Indigo, a company dedicated to harnessing nature to help farmers sustainably feed the planet, announced today that it has closed a $100 million Series C investment, the largest private equity financing in the agriculture technology sector. The round was led by the $54 billion Alaska Permanent Fund, with participation from previous investors, including Flagship Ventures and members of the management and board. The new funds will be applied to expand ongoing research and development efforts, to extend Indigo’s team, and to scale commercial operations in preparation for the launch of the company’s second product offering later this year. As part of its long-term commitment to Indigo, the Alaska Permanent Fund also intends to invest a similar amount in Indigo’s future financings.
The global demand for water has never been greater. The increase in projected global population to 9.7 billion by 2050 will place additional pressure on water supplies. As agricultural production accounts for 70 percent of current global water consumption, more water-efficient methods of food production are urgently needed.
Yield gains from modern agricultural technologies have plateaued, collectively generating yield increases of just over one percent per year. To date, Indigo has tested beneficial microbes on more than a dozen different crops across three continents in four growing seasons. Our cotton trials have consistently shown 10 percent or greater yield increases under targeted stress conditions, including water scarcity. These early indications of productivity improvements have the potential for significant impact at commercial scale.
Based on these early successes, the company also announced today the launch of its first commercial product – Indigo Cotton, which improves water use efficiency.

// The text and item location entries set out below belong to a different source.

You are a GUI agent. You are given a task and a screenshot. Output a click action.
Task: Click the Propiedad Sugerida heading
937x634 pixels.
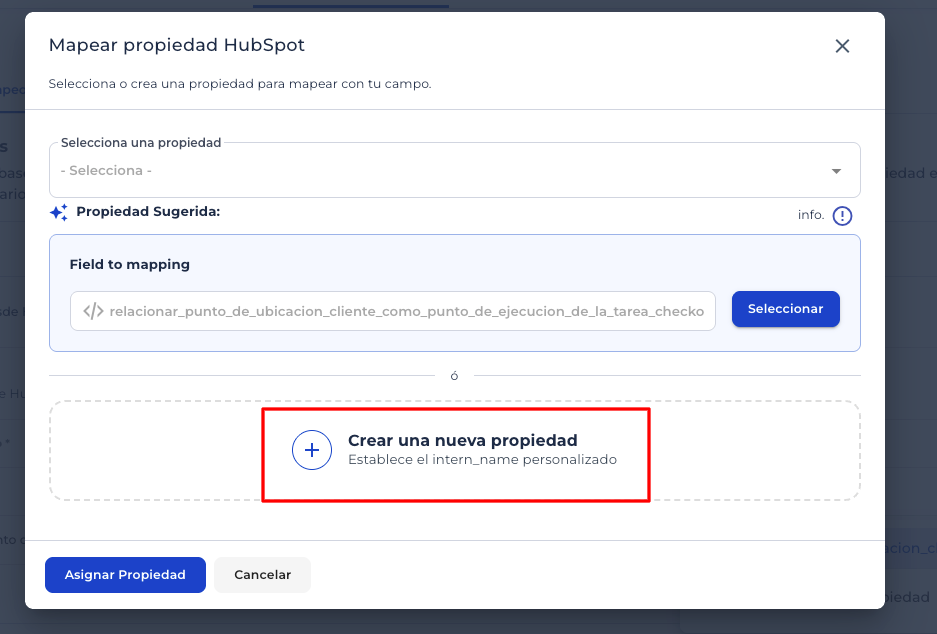(147, 212)
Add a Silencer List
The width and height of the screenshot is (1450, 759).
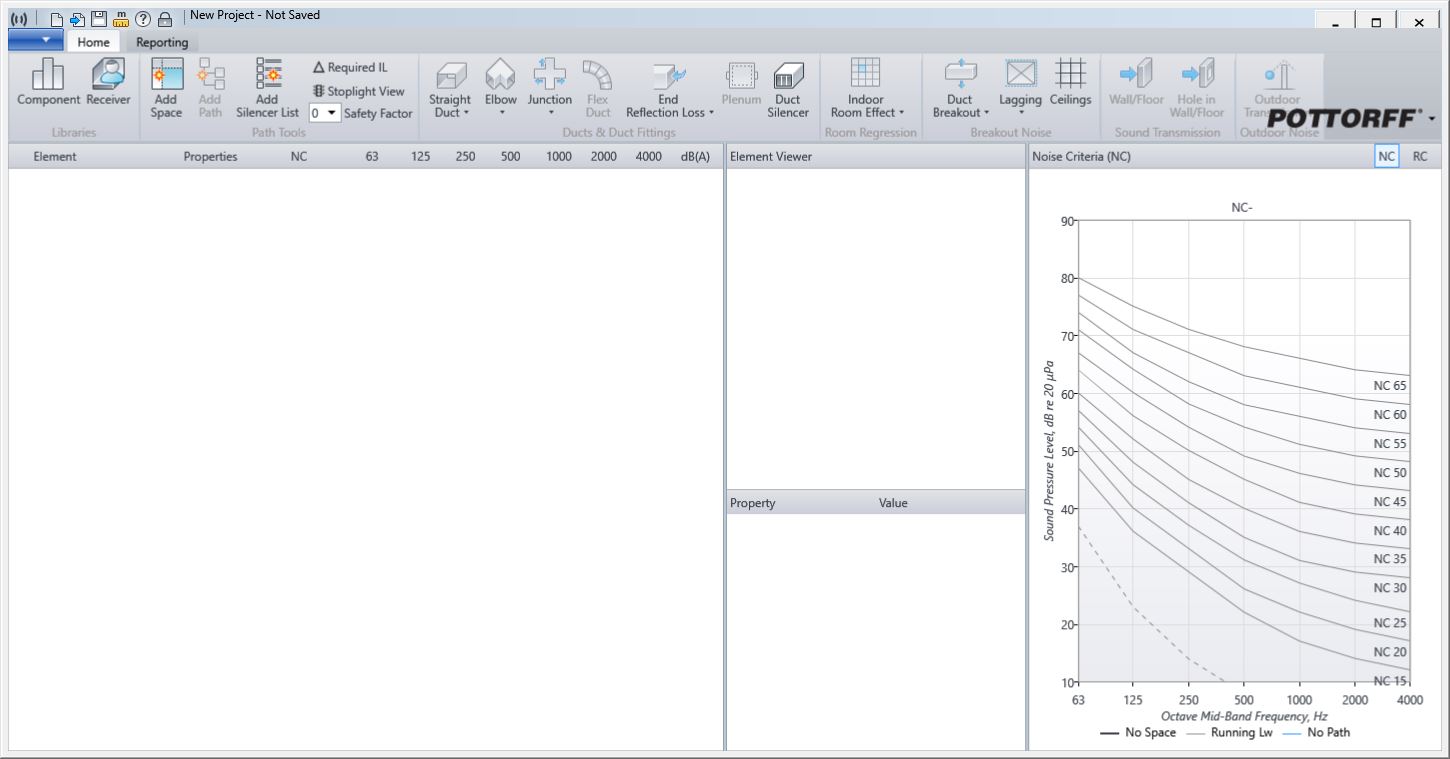coord(267,88)
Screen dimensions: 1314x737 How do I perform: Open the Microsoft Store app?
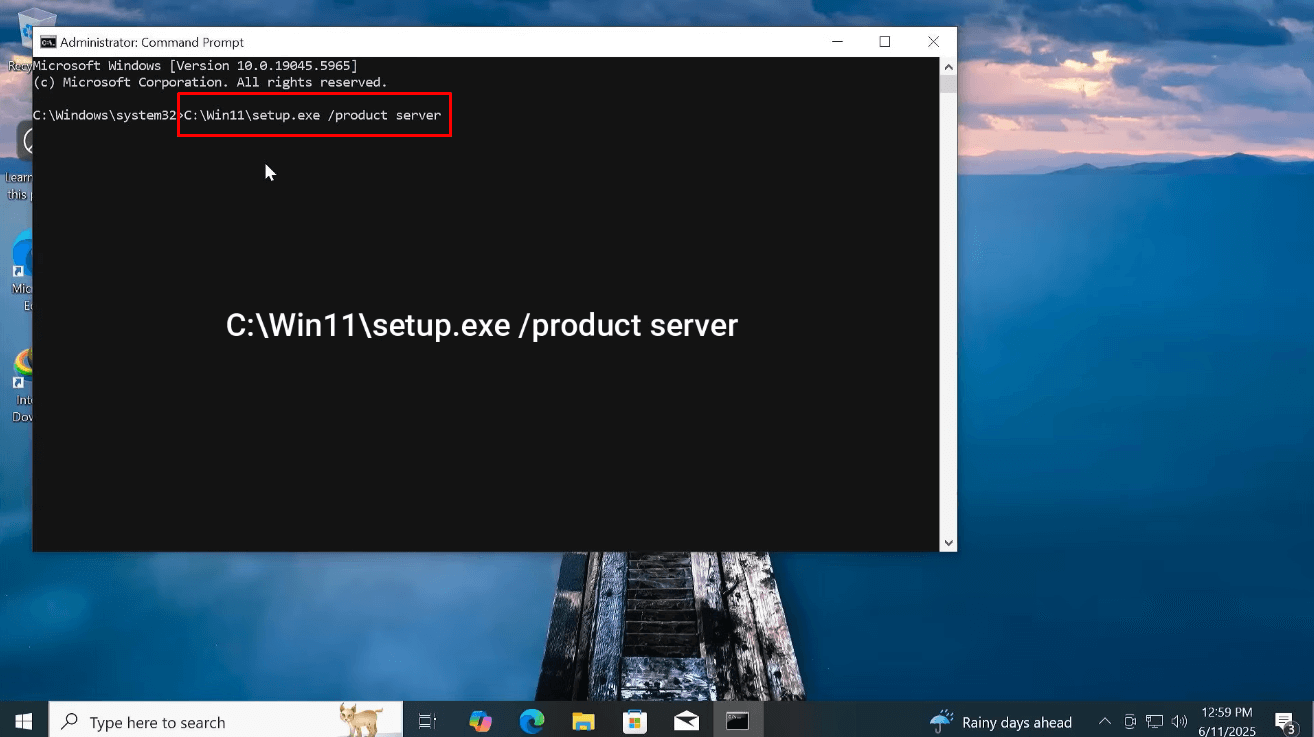click(x=635, y=721)
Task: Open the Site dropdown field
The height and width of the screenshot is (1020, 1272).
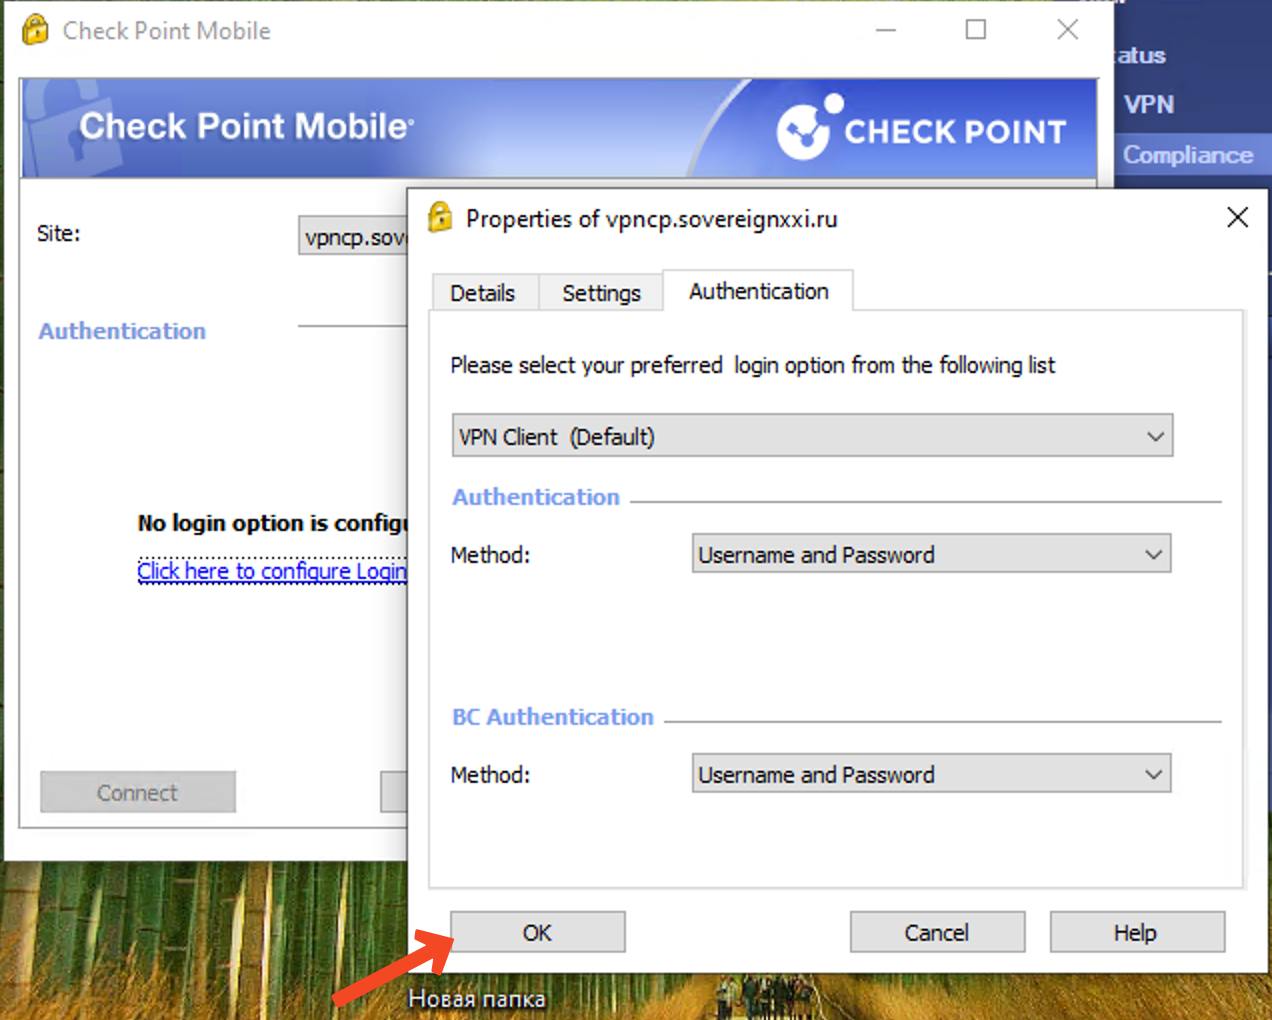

Indigo’s initial
product has been planted on more than 50,000 acres in five states.
“Indigo’s unique approach to discovery and product development brings potentially game-changing technologies to market in years instead of decades,” said Tyler McClendon of Oxbow Agriculture, one of Indigo’s first customers who planted more than 1000 acres of Indigo Cotton. “Indigo’s pricing model to only charge when there is a measurable increase in crop yield makes the decision to use Indigo’s products across a large percent of Oxbow’s farming businesses an easy decision because there is potential for a crop yield increase with little downside. This adds up to Indigo being very good for both the farmer and the environment.”
Indigo is gearing up operations to launch its second product later this year – Indigo Wheat, which will also target water use efficiency. The company is focused on consistently dry areas of the United States, which include more than 20 million acres of wheat.
“While early, we believe our approach has the potential to fundamentally change agriculture for the better,” said David Perry, CEO of Indigo. “We are committed to partnering with growers to develop this innovation to benefit both their business and their land.”
Capitalizing on the company’s Boston roots and the wealth of academic and scientific talent in the area, Indigo has recently relocated to a 65,000 square foot state-of-the-art facility in Charlestown, MA that includes research labs and the world’s largest Conviron grow room. The new facilities will accommodate the company’s rapidly growing team, which is expected to double this year.
The Alaska Permanent Fund is invested as a perpetual resource for all current and future generations of Alaskans. The fund is comprised of a diverse, global portfolio of public and private assets including targeted long-term investments in a few private companies, Including American Homes 4 Rent (NYSE: AMH), Denali Therapeutics, and Juno Therapeutics (NASDAQ: JUNO).